> _Assignment_:
Below are entries; output exactly the lines from the one with "You are a GUI" to the one with "Click the Home icon in the sidebar", both included, and nothing else.

Data excerpts:
****************

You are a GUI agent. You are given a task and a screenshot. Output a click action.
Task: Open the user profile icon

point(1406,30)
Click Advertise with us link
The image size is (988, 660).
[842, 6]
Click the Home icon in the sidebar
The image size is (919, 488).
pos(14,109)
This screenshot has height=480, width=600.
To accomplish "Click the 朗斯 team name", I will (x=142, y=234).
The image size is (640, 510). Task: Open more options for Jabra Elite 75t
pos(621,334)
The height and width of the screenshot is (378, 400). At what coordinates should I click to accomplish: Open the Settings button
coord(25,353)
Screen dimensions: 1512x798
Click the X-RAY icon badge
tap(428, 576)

****************

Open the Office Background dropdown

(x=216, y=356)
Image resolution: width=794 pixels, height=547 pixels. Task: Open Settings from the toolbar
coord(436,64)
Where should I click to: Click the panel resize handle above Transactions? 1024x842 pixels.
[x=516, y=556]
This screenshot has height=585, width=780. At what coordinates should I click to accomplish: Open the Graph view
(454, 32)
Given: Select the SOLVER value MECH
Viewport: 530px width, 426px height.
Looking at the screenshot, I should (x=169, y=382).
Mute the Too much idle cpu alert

****************

> _Response area_:
You are a GUI agent. You are given a task and a screenshot. Output a click action.
Task: Open the user profile icon

point(1406,30)
Click Advertise with us link
The image size is (988, 660).
[842, 6]
Click the Home icon in the sidebar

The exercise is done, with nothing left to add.